IV. Murat, kardeşi İbrahim de dahil tüm şehzadelerin öldürülmelerini emretmiş. Annesi Kösem Sultan’ın ayaklarına kapanıp yalvarması ve ağlaması ‘’Senden sonra Osmanlı biter, hiç olmazsa İbrahim’i bağışla ‘’ demesi üzerine kardeşi İbrahim’e dokunmamış, İbrahim sarayda, şimdi Mahmut’un kalmakta olduğu odada geçirmişti hayatını…Ta ki tahta adeta zorla çıkarılıncaya kadar…
Sadrazam Nevşehirli İbrahim Paşa sadrazam olurken o kadar da zorluk çekmemişti.
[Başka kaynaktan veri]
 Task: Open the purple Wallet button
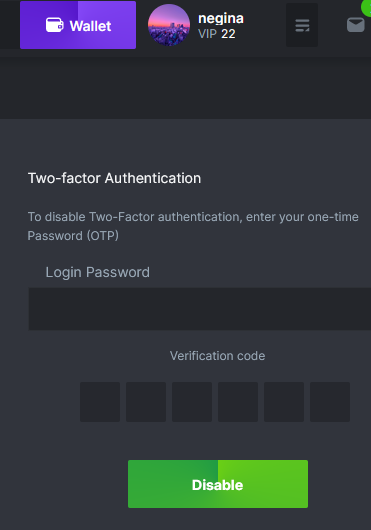point(78,25)
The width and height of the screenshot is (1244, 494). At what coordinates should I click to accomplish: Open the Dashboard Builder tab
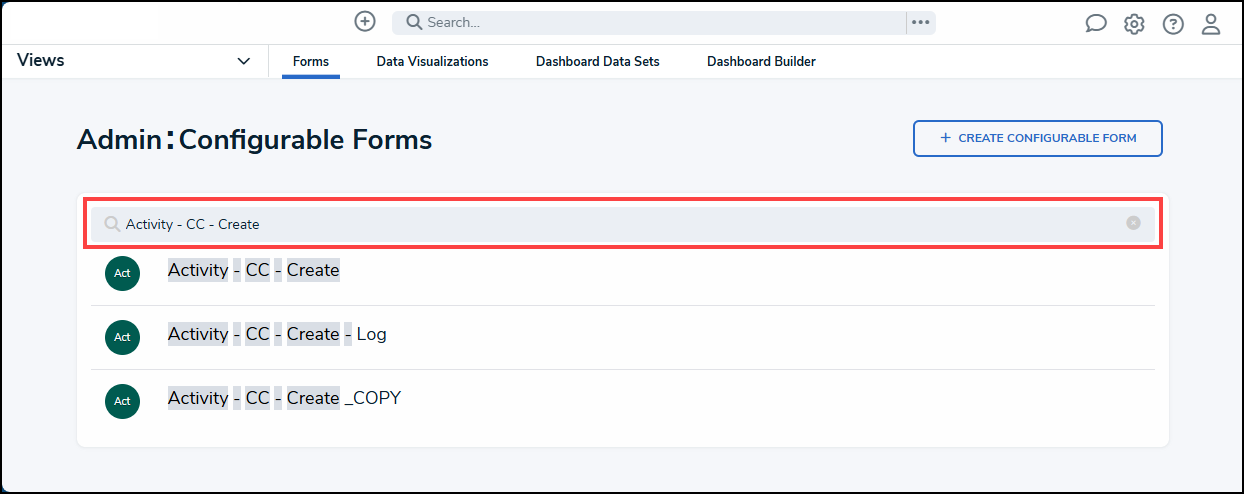(761, 62)
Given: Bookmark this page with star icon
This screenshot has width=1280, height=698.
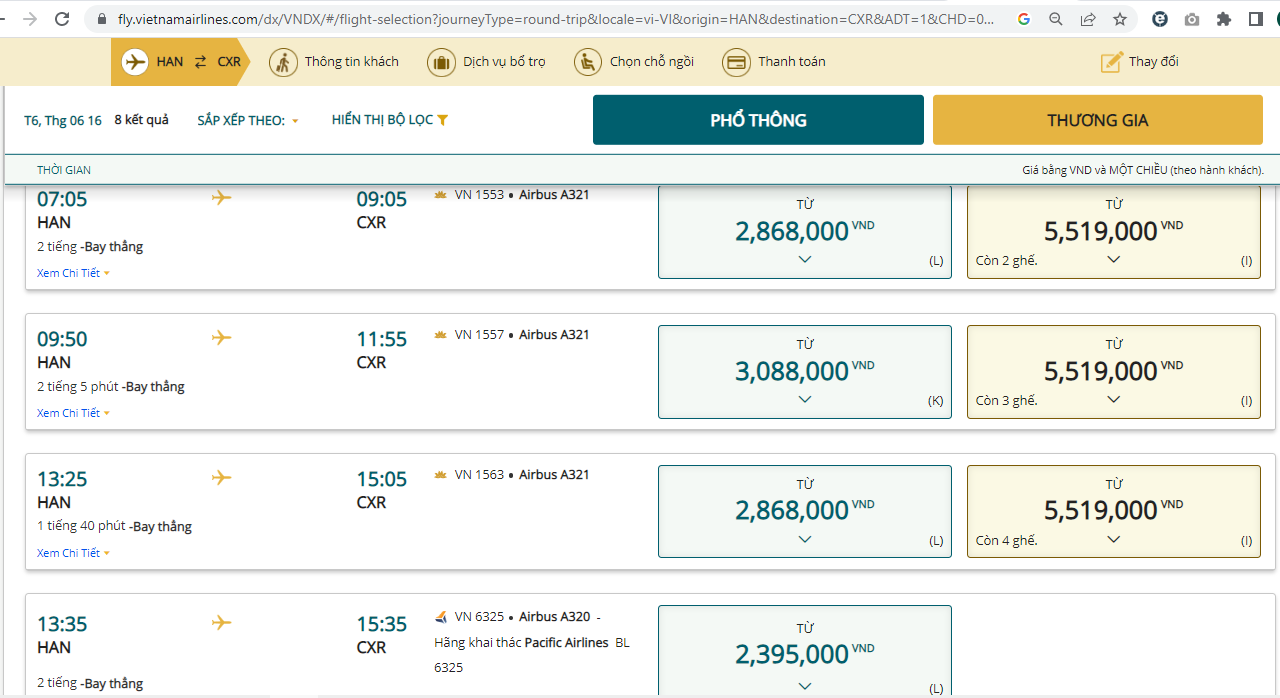Looking at the screenshot, I should tap(1120, 19).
Ama Padişah İbrahim tahta adeta ite kaka götürülmüş hatta önce ağlayıp yalvarmış ‘’ Ben padişahlık filan istemem. Allah ağabeyimi başımızdan eksik etmesin ‘’ diye göz yaşı dökmüştü. Çünkü idama götürüldüğünden o kadar emindi. Daha sonra ‘’Nasılsa öldürecekler bari içimde kalmasın’’ diye anası da dahil her kim varsa en olmayacak küfürleri etmişti. Ancak ve ancak zorla eli ağabeyinin cesedine dokundurulduğunda , onun soğumuş cesedine temas ettiğinde teskin olmuştu. Tahta oturduktan sonra kalkıp bir daha ağabeyinin cesedini yoklamış, ağzına bir ayna tutup nefes almadığını görünce, artık padişah olduğunu anlayabilmişti.
Mahmut işte bu dehşet odasındaydı. ‘’Devlet başa mı, kuzgun leşe mi? ‘’ Orasını ancak Allah bilirdi…Allah’ın bildiği o ikbal günleri de çok yakındı aslında. Çocukluk ve gençlik yıllarını geçirdiği Kafes Köşkü denilen bu mekanda ya bir kafes kuşu gibi ölüp gidecek ya da artık kafesten uçacaktı. Ah bir de bilebilseydi dışarıda neler olduğunu.
**************************************************************************
Patrona Halil ve adamları 25 Eylülde Galata’daki bir Rum meyhanesinden başlattıkları ve başarısızlıkla sonuçlanan isyan teşebbüsünden sonra 26 ve 27 Eylül günlerini yoğun bir propaganda faaliyetine ayırdılar. Hem bu Patrona Halil’in ilk ayaklanması da olmayacaktı. 1720 de Vidin’de bir ayaklanmaya önderlik etmiş, daha sonra İstanbul’da bir cinayet işlemiş, Galata Voyvodası tarafından tutuklanmış ama Kaptan-ı Derya Mustafa paşa’nın araya girmesiyle paçayı sıyırmıştı bu cinayetten.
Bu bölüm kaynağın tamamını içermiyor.